In the literature of community detection there are various measures bases on principles from information theory (Normalized mutual information, variation of information) that are used to compare partitions. I wonder why KL-divergence is not popular for comparison while it compares two probabilistic distributions similar to clusters.


The OP has phrased their question in terms of 'popularity.' This may not be the right way to think about the use of KL divergence wrt clustering. In point of fact, KL metrics are used in information-theoretic and complexity based cluster algorithms but evaluating the 'popularity' of such routines would be difficult.

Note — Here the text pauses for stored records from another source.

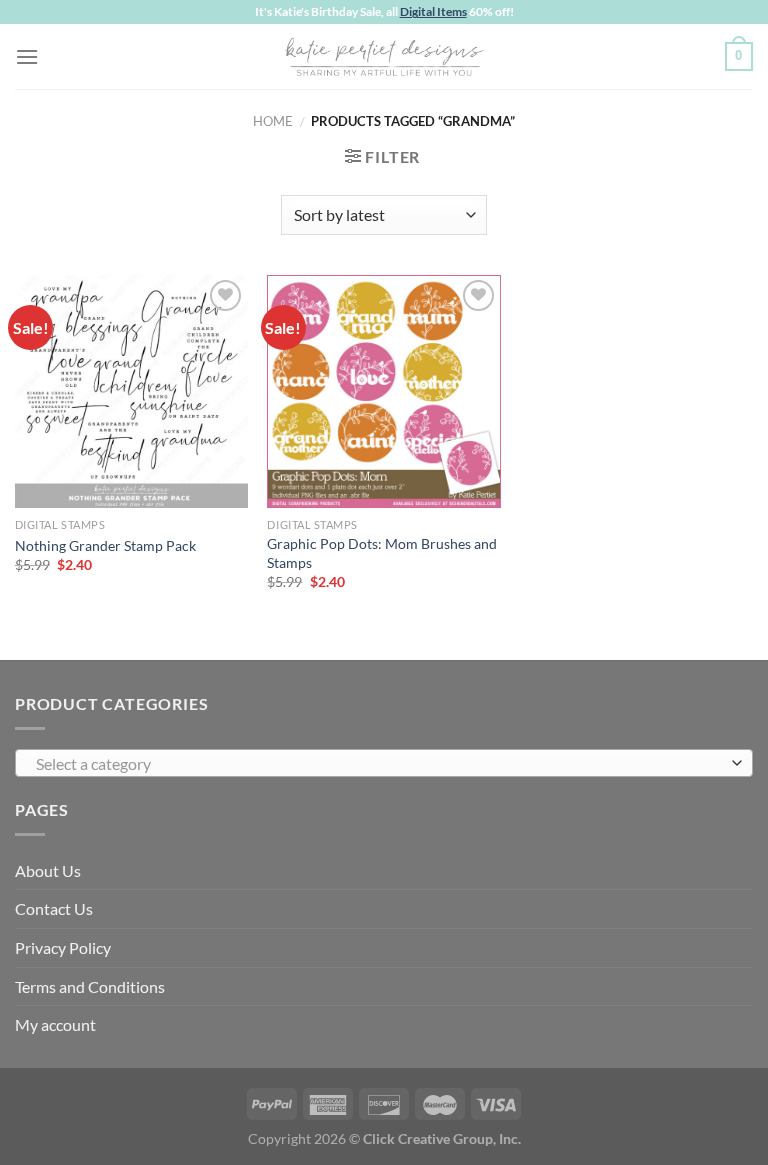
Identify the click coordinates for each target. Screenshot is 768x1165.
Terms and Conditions (90, 986)
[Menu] (27, 56)
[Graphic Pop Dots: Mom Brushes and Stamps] (383, 391)
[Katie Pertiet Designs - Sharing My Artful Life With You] (384, 56)
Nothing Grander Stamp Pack (105, 545)
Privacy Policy (63, 947)
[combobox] (384, 763)
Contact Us (54, 908)
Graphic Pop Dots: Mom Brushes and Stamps (382, 553)
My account (55, 1024)
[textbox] (379, 764)
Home (273, 121)
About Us (48, 870)
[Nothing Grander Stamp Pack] (131, 391)
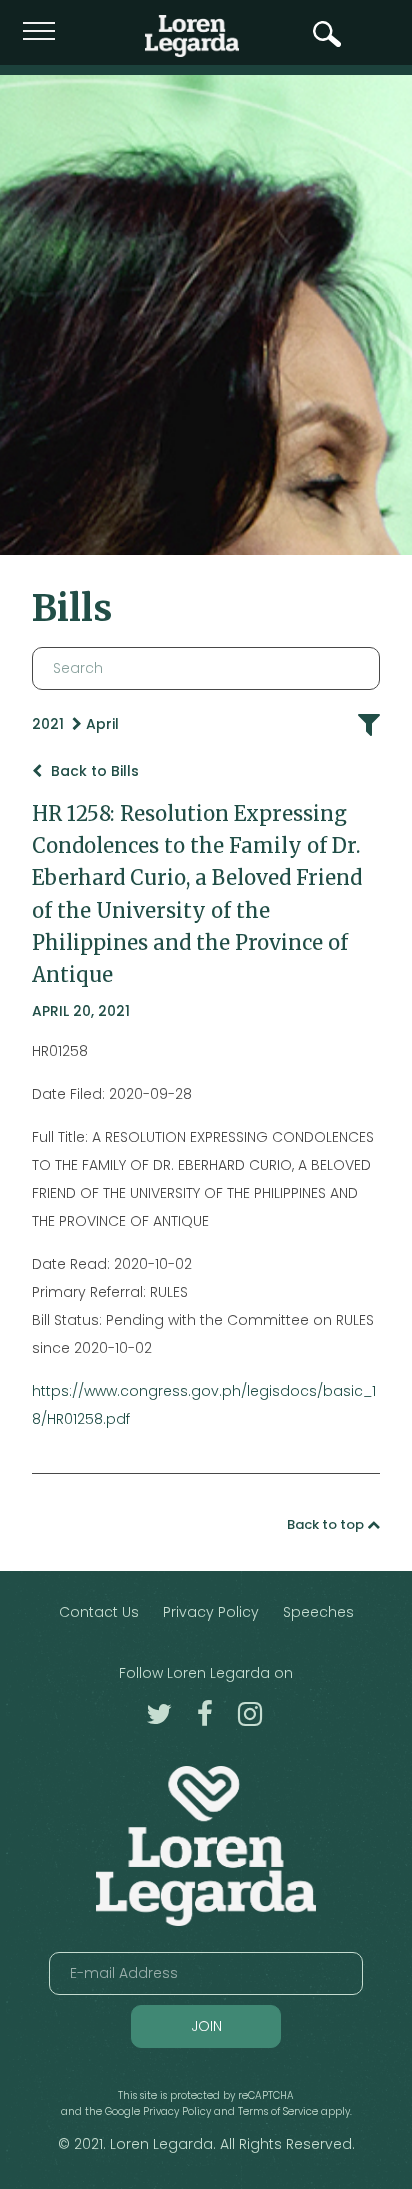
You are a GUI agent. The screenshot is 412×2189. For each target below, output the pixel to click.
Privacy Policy (211, 1612)
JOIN (206, 2026)
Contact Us (99, 1612)
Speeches (318, 1612)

Permutation distribution clustering is one such routine. PDC is described in several papers. Here is a link to the PDC R module which contains a description of the use of KL divergence ... https://cran.r-project.org/web/packages/pdc/pdc.pdf

Then there's Eamonn Keogh's SAX and iSAX routines which are similar to PDC but may well be more 'popular' ... http://www.cs.ucr.edu/~eamonn/SAX.htm


KL divergence assumes that you know which cluster is which label. But what if the number of clusters and classes is not the same? A good clustering may need to split a class into two parts, if the data has such a structure. Plus, KL is asymmetric.

NMI is closely related, but as it compares every cluster to every label, you don't have the problem of mapping clusters to classes.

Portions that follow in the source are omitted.